Las pensiones no se garantizan de palabra, prometiendo subirlas sin explicar cómo en un contexto en el que crecen los beneficiarios y menguan los cotizantes. A los jóvenes y a la clase media, factor esencial de estabilidad, no se los rescata con eslóganes y subsidios, ni exprimiendo fiscalmente patrimonios, ni crucificando a los empresarios, sino creando riqueza.

Sobre cómo solucionar los asuntos capitales, ni una propuesta seria y creíble salió de la boca de los cuatro candidatos principales. Pese a apuntarse a la regeneración, no han entendido de qué va todavía. La tragedia de esta época de desconcierto y revisión es definitivamente la sublimación de la banalidad. La elevación de lo superficial a dogma categórico.

Asturias no existió en la campaña. Más allá de unas cuantas generalidades, las distintas formaciones carecen de recetas concretas para las cuestiones fundamentales. Los dirigentes siguen anclados en el discurso caduco de hace décadas, como si aquí padeciéramos una glaciación del talento y estuviera prohibido evolucionar. La minería fue el único asunto por el que discutieron y sólo para dejar al desnudo las contradicciones de la izquierda, en la que convive un frente defensor de las Cuencas y otro anticarbonero de origen ecologista. Que el protagonismo lo acapare un sector sin posibilidades de futuro, reducido a la mínima expresión y llamado a desaparecer en dos años por imperativo de la Unión Europea, lo dice todo del pobre nivel del debate político regional.

El equilibro de fuerzas que salga de esta jornada, así como las alianzas que solidifique, va a resultar determinante para Asturias. La discusión sobre el modelo de Estado y la reasignación de los fondos autonómicos no será igual según el peso que obtengan los grupos nacionalistas y el entreguismo al que esté dispuesto quien precise reclamar su apoyo. La situación en la que quede la izquierda condicionará fuertemente al Gobierno del Principado. Un lazo firme entre Podemos e IU podría dejar más en precario al presidente socialista Javier Fernández. Un entendimiento nacional entre el PSOE y los podemistas le obligaría a tragar muchos sapos. Ambos partidos han demostrado ser como agua y aceite en la Junta, donde se dedicaron vehementes descalificaciones.

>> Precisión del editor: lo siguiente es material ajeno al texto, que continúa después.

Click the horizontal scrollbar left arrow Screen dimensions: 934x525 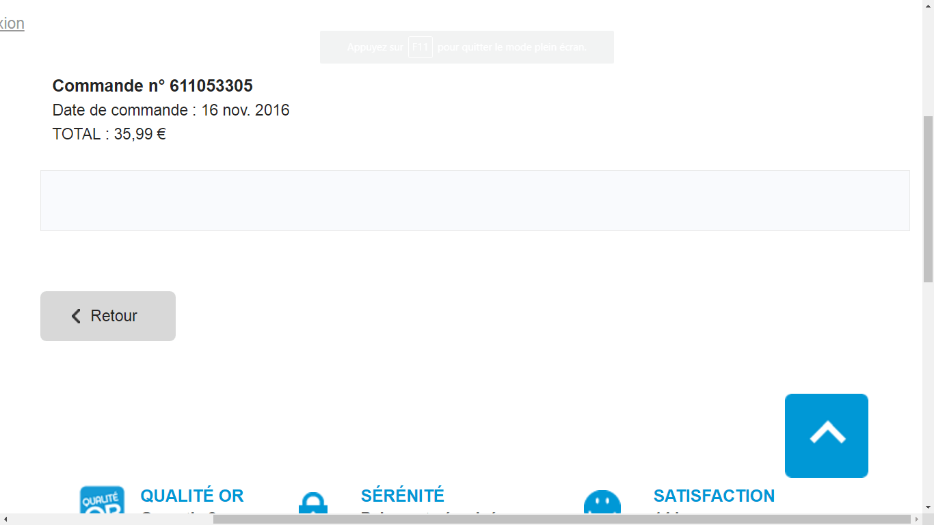coord(5,520)
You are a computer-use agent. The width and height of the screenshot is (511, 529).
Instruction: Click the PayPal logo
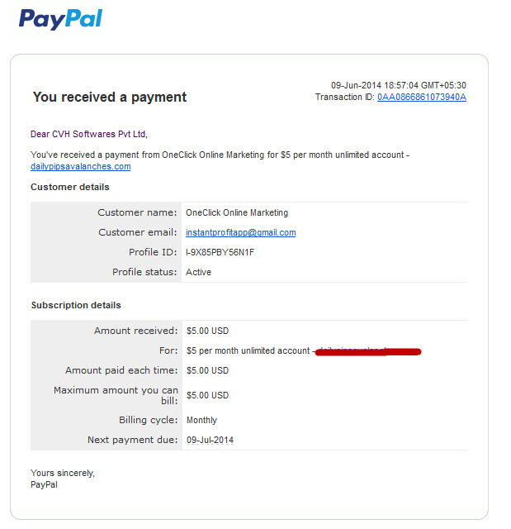tap(60, 19)

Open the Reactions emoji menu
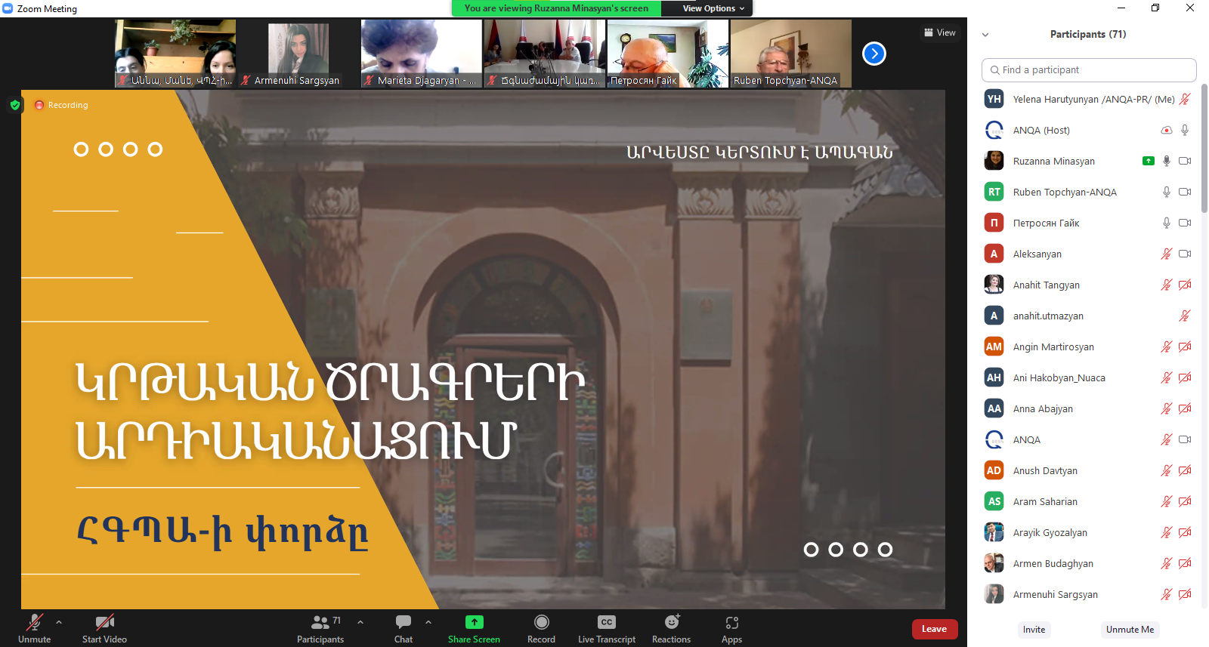tap(671, 623)
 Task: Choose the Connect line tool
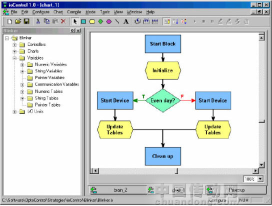(118, 22)
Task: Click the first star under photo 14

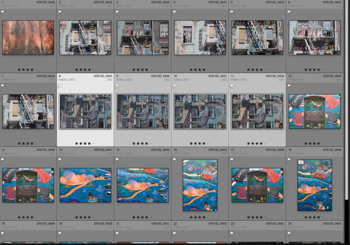Action: point(76,217)
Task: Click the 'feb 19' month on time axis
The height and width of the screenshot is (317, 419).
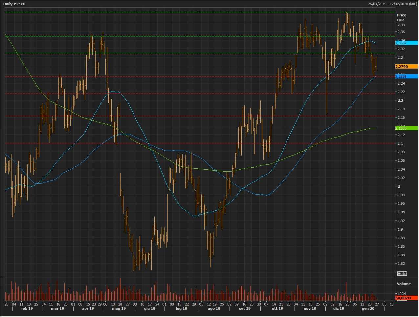Action: click(x=27, y=308)
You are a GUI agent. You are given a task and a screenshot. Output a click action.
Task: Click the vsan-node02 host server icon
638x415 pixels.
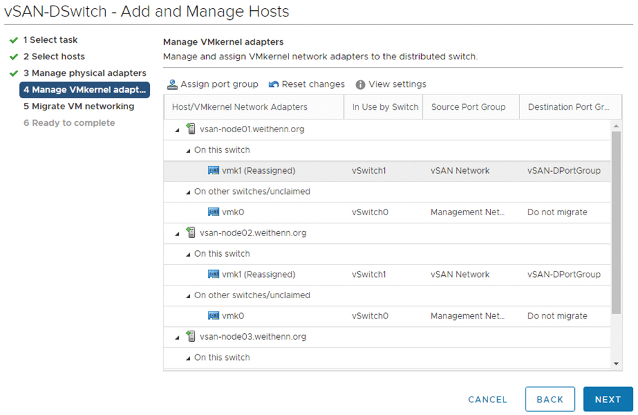(x=190, y=233)
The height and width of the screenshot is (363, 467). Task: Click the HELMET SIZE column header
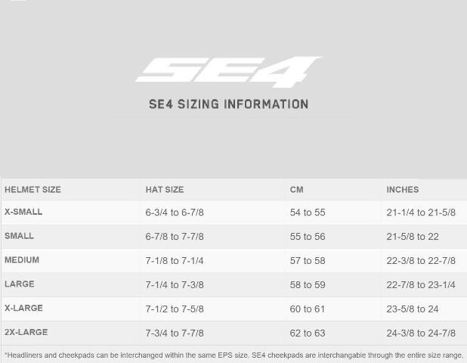(32, 190)
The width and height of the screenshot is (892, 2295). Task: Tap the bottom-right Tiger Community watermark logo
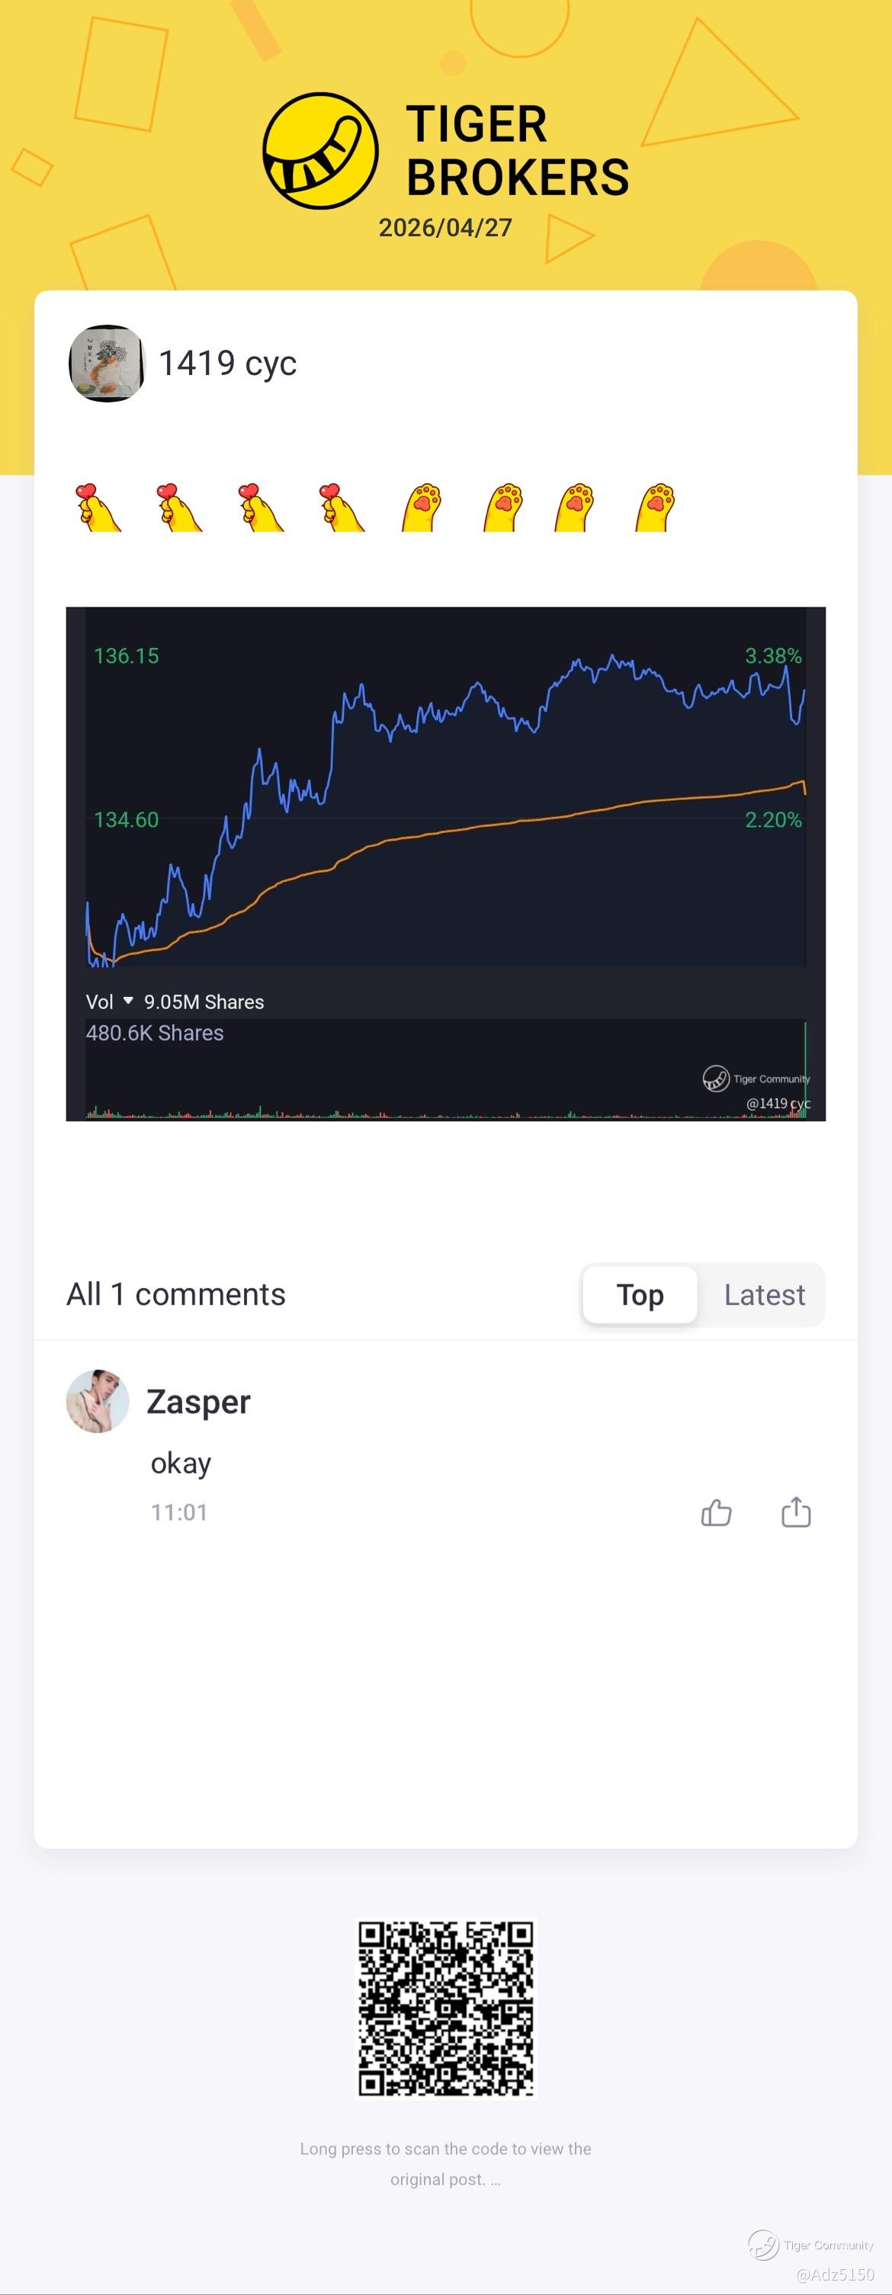click(x=765, y=2245)
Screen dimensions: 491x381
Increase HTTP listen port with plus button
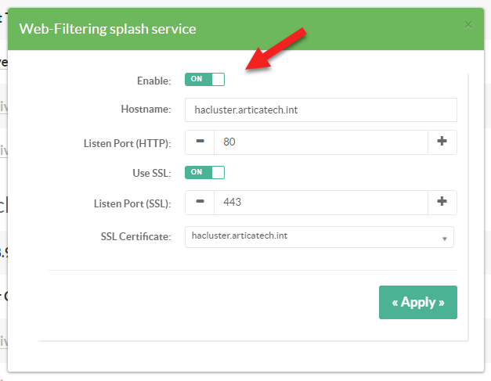(442, 142)
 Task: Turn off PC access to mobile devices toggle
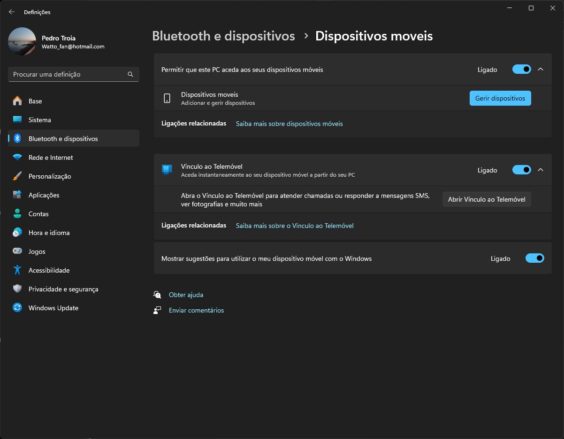[521, 70]
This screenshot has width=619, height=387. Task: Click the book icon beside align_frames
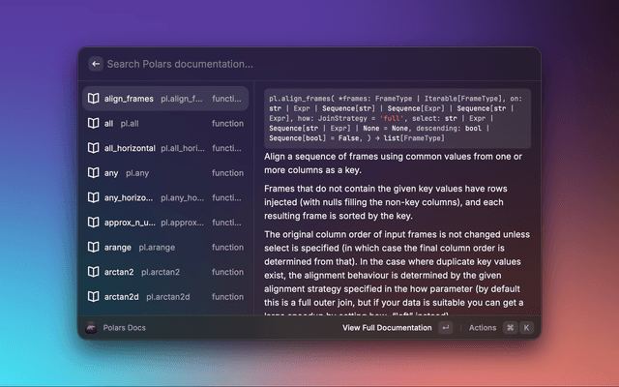[x=93, y=99]
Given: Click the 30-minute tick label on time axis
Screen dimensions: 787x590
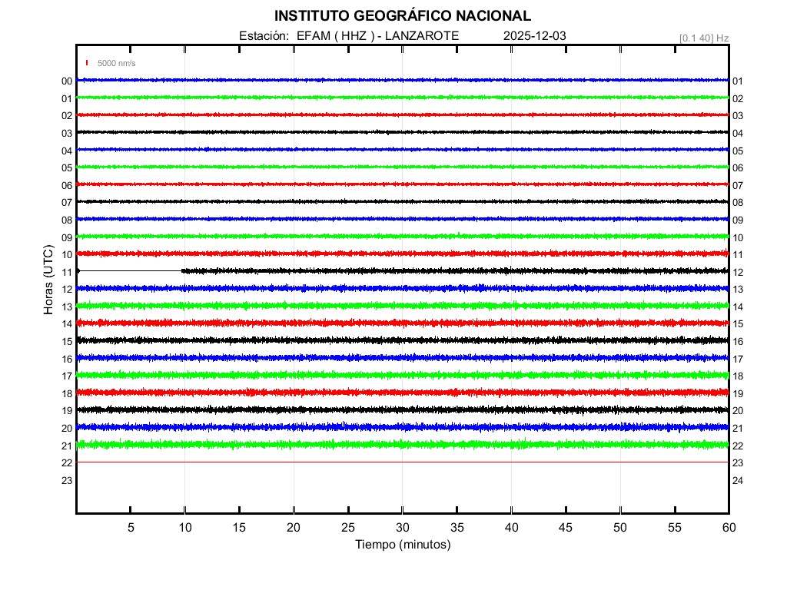Looking at the screenshot, I should pyautogui.click(x=403, y=528).
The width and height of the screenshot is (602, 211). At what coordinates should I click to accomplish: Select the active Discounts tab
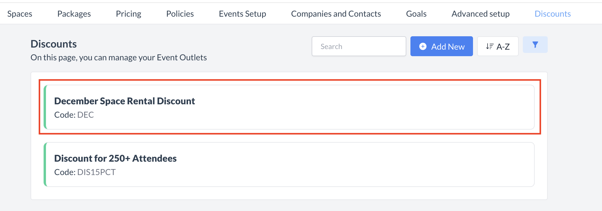[552, 14]
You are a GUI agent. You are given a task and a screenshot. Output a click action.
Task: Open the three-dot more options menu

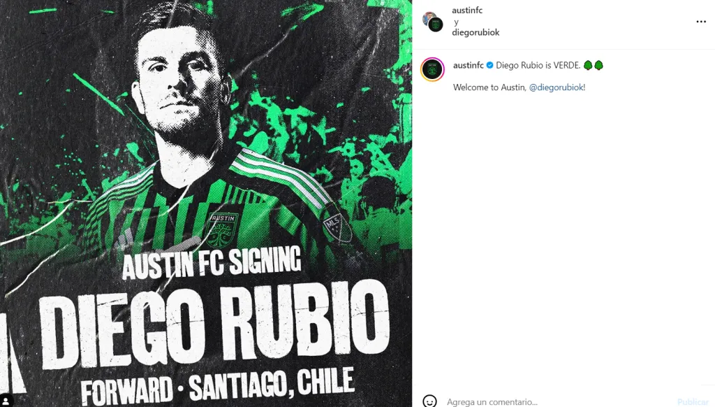click(701, 22)
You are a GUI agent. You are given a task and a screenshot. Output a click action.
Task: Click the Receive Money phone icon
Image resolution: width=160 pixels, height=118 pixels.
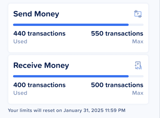coord(138,65)
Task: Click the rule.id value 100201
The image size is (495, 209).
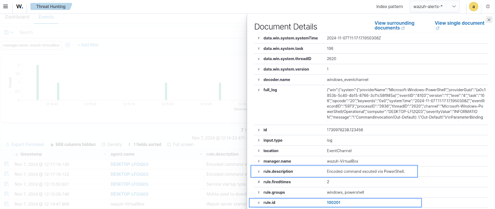Action: (x=334, y=203)
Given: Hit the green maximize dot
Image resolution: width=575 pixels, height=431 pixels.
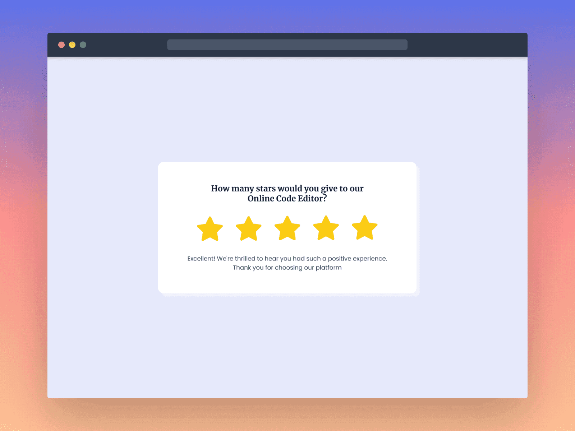Looking at the screenshot, I should pos(83,45).
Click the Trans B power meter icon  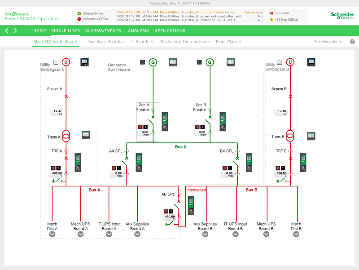(x=311, y=135)
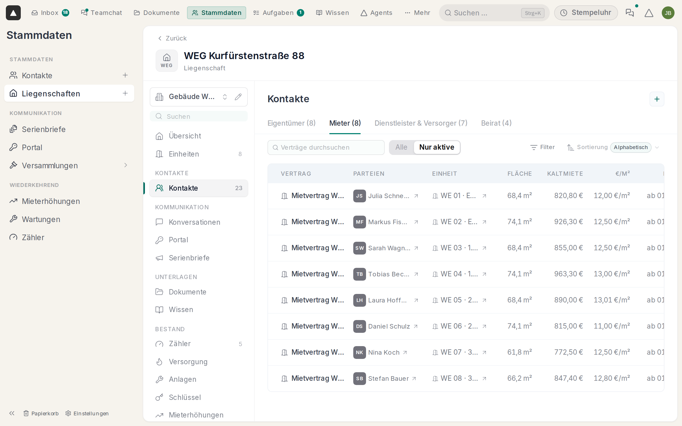Switch contract filter to Alle
This screenshot has height=426, width=682.
tap(401, 147)
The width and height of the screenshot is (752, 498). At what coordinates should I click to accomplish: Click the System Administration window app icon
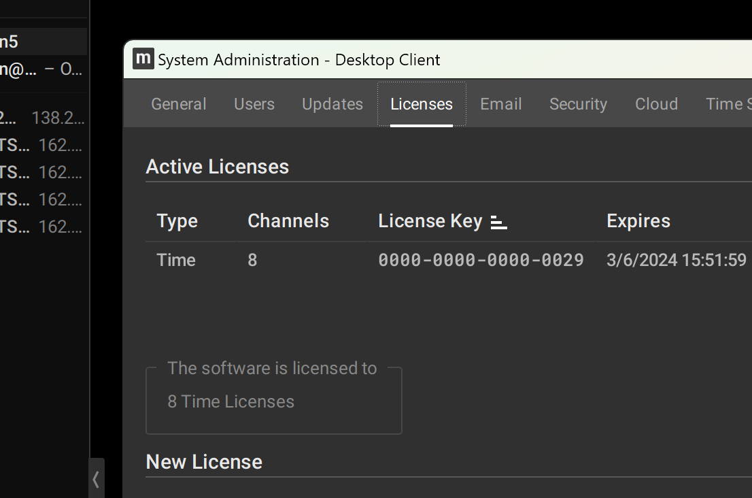click(x=143, y=59)
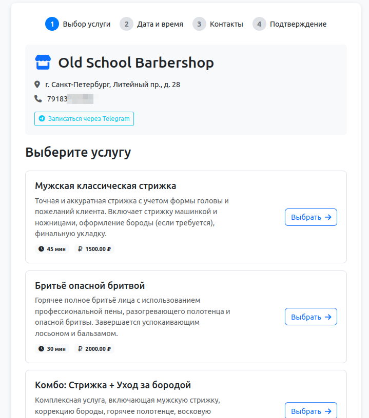Click the Мужская классическая стрижка title

[105, 185]
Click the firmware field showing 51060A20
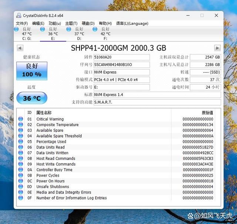Screen dimensions: 237x224 121,57
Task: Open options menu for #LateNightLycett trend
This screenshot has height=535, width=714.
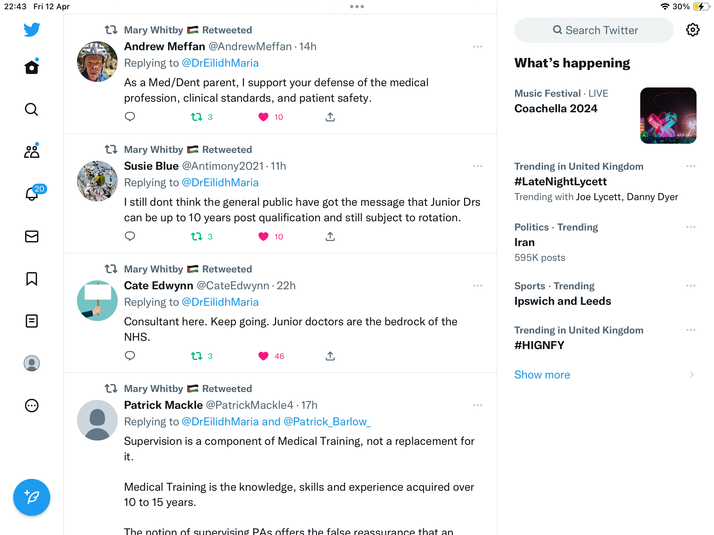Action: pyautogui.click(x=691, y=166)
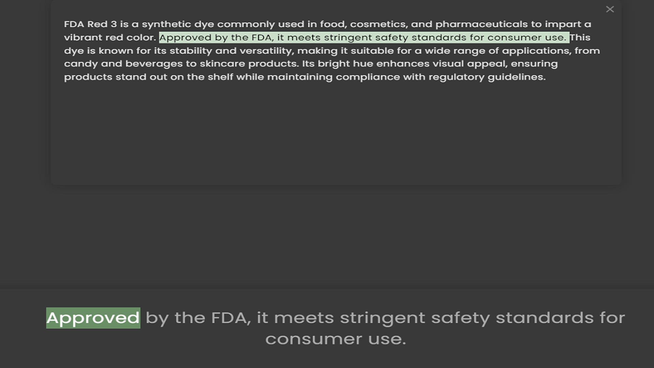654x368 pixels.
Task: Click "FDA Red 3" at the paragraph start
Action: (90, 24)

Los electores están hastiados. Los elegidos no pueden estirar la cuerda indefinidamente. Sólo cabe pedir a estos últimos, por el bien común, que esta noche rindan cuentas y sean consecuentes con los resultados. Que asuman que España es un gran país necesitado de reformas, lo que no significa demoler lo conseguido ni imponer la totalidad de los planteamientos propios a los del contrario. Que entiendan que pactar es construir y renunciar. Consenso no equivale a traición a la mesnada y los ideales. Que comprendan, en una Europa resquebrajada y en una España en la que las termitas rupturistas no descansan, que este irresponsable juego de tronos en el que se enredan da pábulo a los déspotas totalitarios. A quienes piensan que la libertad engendra monstruos y los políticos constituyen una anomalía.